Employment has increased among higher-income groups in South Africa, while many of the country's lowest earners have lost their jobs, according to a transformation audit released on Wednesday.
"The complexion and character of the labour market had not changed much since 1994, despite many legislative gains for workers' rights," it said.
"Educated and affluent citizens, on the other hand, have been the major beneficiaries of a skills-biased economy."
As a result social inequality has grown, with most South Africans perceiving the gap between rich and poor as being the country's most divisive fault-line.
Just over a third of South Africans polled said that income inequality has become the most divisive aspect of South African society, while a fifth attributed it to the unresolved issue of race.
The audit, conducted annually by the Institute for Justice and Reconciliation (IJR), found that inequality had worsened to the extent that South Africa was now arguably the most unequal developing state.
The South African Reconciliation Barometer Survey, which the audit
reports on, found that 39 percent of respondents felt they were likely to be unemployed at some point this year.
Forty-eight percent of respondents felt it was better to have a low-paying job than no job at all.

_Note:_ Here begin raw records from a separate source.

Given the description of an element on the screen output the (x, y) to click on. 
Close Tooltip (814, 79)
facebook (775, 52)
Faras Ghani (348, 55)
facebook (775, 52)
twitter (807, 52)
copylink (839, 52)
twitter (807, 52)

Reasearchers warn that mass retrenchments could become the catalyst for violent action, which unions would not be able to contain and urges a partnership between government and other parties to address the problem of unemployment.
Most of the survey respondents felt that “national government does not care about people like me”.
However, black South Africans were the most likely to report an improvement in their living conditions in recent years, and the least likely to report deterioration.
On education, the survey found that the performance of some formerly disadvantaged schools had declined, while the gap between the results of those schools in privileged areas increased.
The audit, which aims to assess the country's progress towards the creation of a more dignified life, was made public at a press conference in Cape Town on Wednesday.
IJR head Jan Hofmeyr said the South African economy required major structural reform for the country to achieve its most basic developmental targets.
"The bold option would be to make strategic but difficult choices now to avoid delaying accelerating development any longer.”